Starters: Will Compton, free agent
Backups: Martrell Spaight, Mason Foster, draft pick

I’m putting Compton there in dry erase marker, not in Sharpie. They love his leadership and work ethic but he must make more plays. I have a free agent starting beside him because it’s a tough position for a rookie to learn. But if they spend a high draft pick that player could jump into a starting job quickly.  Foster moves into the nickel role that he performed well after Su’a Cravens went out with an injury. Steven Daniels, a 2016 seventh-round pick who spent the year on injured reserve, could push Spaight for a job.

Cornerback

Starters: Josh Norman, Quinton Dunbar
Backups: Kendall Fuller (nickel), Tharold Simon, free agent/draft pick

This could go in a lot of different directions. The only spot set in stone is Norman’s. I have Bashaud Breeland moving to safety, which is something of a speculative hot take. If they make that move, they could spend a high draft pick or substantial free agent money on a corner or they could stay in-house with Dunbar or Fuller.
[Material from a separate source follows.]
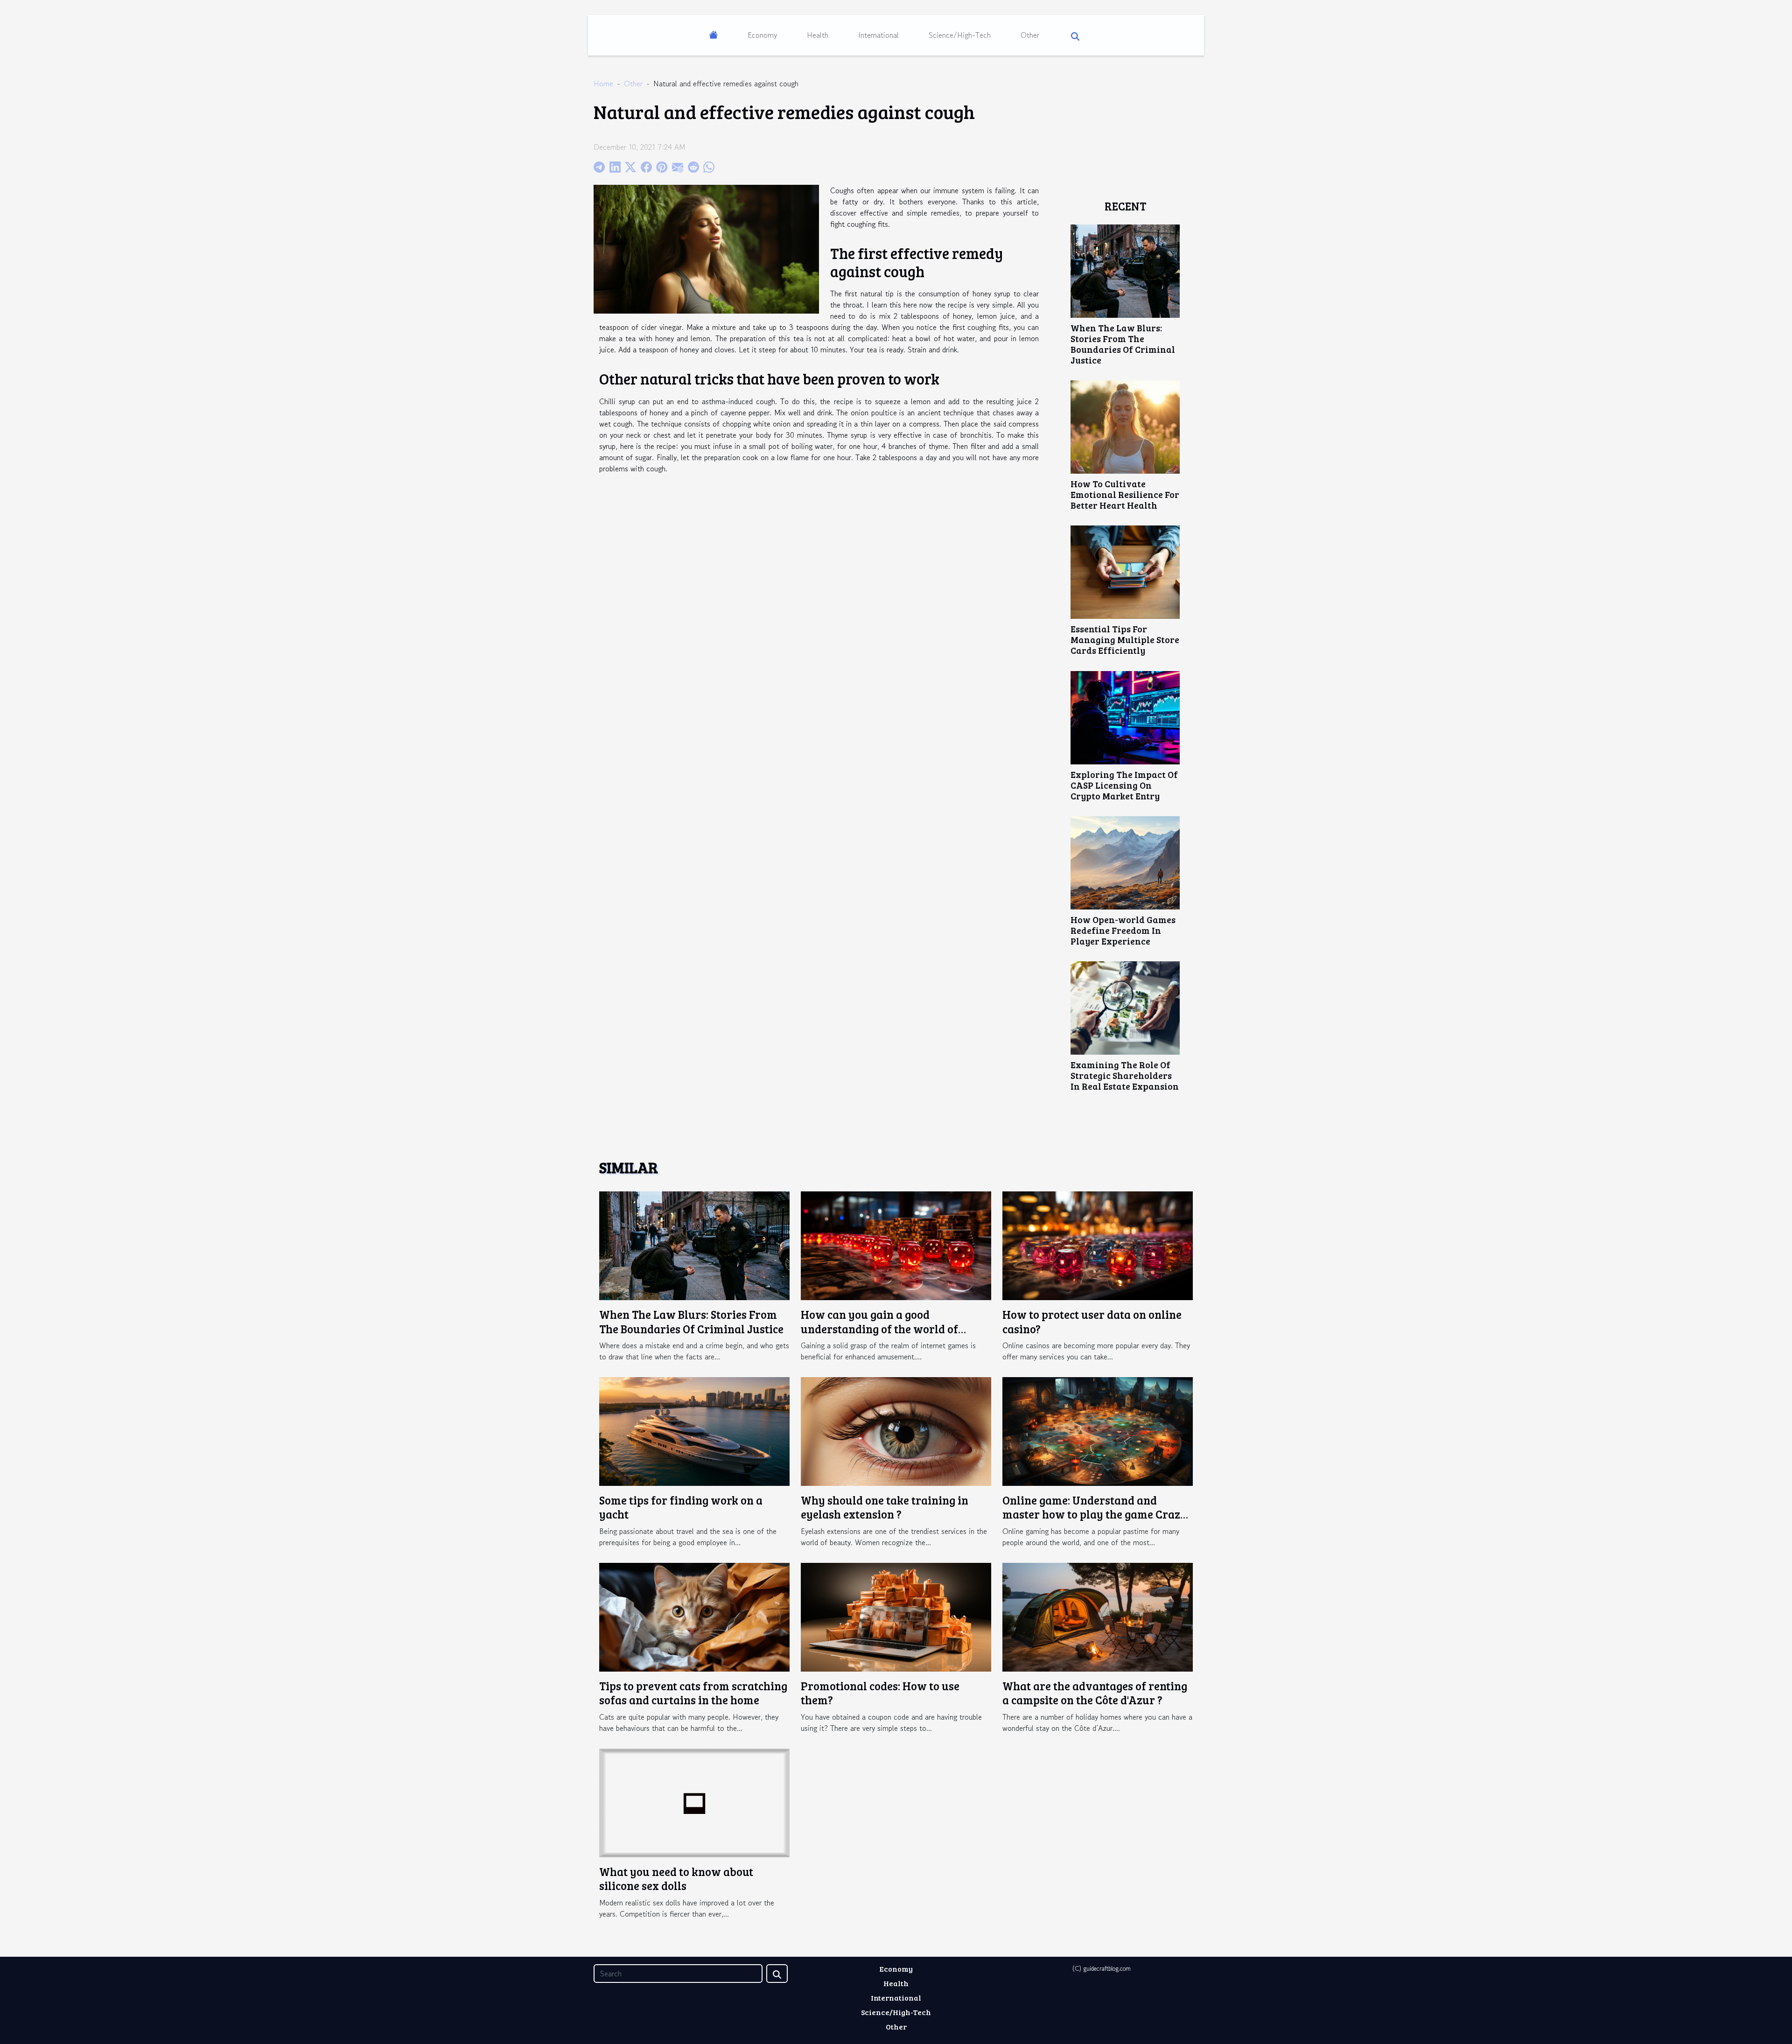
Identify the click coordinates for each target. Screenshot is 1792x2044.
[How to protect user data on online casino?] (1097, 1244)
Simon could make the team and contribute or he could be cut.

More Redskins: An early look at first-round draft possibilities

Safety

Starters: Su’a Cravens, Bashaud Breeland
Backups: Will Blackmon, Deshazor Everett, draft pick

Safeties are hard to find. In college, potentially good safeties gravitate towards cornerback, where the NFL money is better. If a good one hits the free agent market, the laws of supply and demand push the price up beyond the value of the position. For those reasons, the Redskins might try Breeland at safety. Some in the organization have believed for a couple of years that safety is his best position. Cravens announced that he would be moving to safety so that change is firm. Duke Ihenacho, who is a free agent, could be back but I think he moves along. Blackmon is a good veteran reserve who can play nickel also. Even though he made a key interception when forced into duty against the Eagles, it still seems that they don’t trust Everett at safety and perhaps a mid-round pick will replace him.

Specialists: LS Nick Sundberg*, P Tress Way, PK Dustin Hopkins

I predict that Sundberg will be the first of the team’s pending free agents to agree to a contract. Hopkins may get some camp competition but it is unlikely to be of more than the token variety.